(Stated problem) In the networking tips below, rewrite the paragraph that begins "What we really mean by the term" as a short bulleted list that keeps its main points.

(Passage)
===

"The mark of a good conversationalist is not that you can talk a lot. The mark is that you can get others to talk a lot. Thus, good schmoozer’s are good listeners, not good talkers."

Guy Kawasaki

Networking Tips



What we really mean by the term "networking" is this: meeting people and staying in touch. That's it! You'll find it all works best when it comes from a place of  "How can I help?" and not with "What can I get?" Networking is when real people connect and find valuable ways to assist one another.


Your goal is to continually build an ever-growing network that eventually reaches into  your industry-specific, business environment until you discover employer needs and/or positions. With each networking contact that provides you information and connections to other contacts, your visibility and news of your availability grows.

===

(Given material)

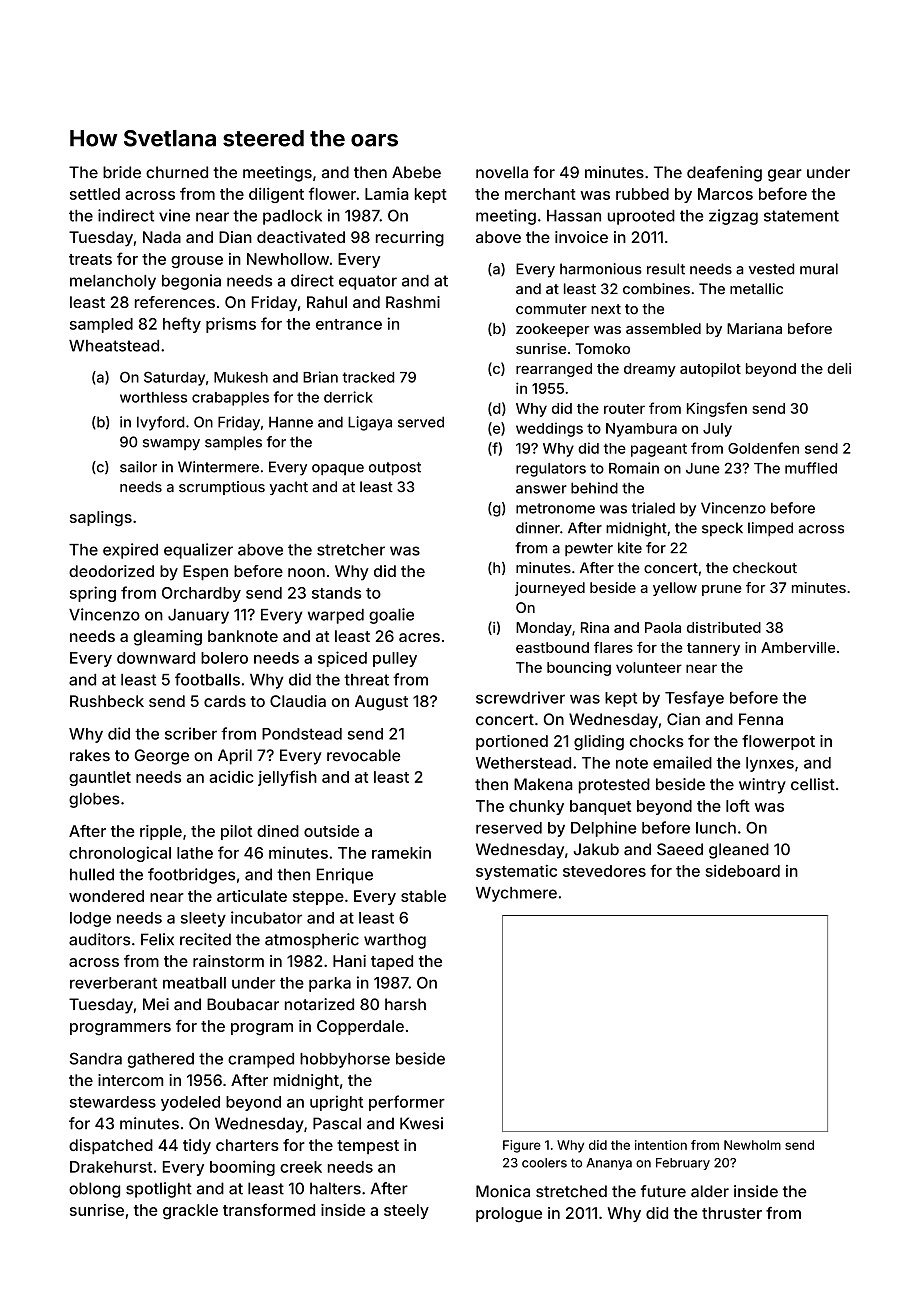 The width and height of the document is (924, 1308). I want to click on cards, so click(225, 701).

===

(Solved exercise)
- Networking means meeting people and staying in touch.
- It works best when it starts from "How can I help?" rather than "What can I get?"
- It is real people connecting and finding valuable ways to help one another.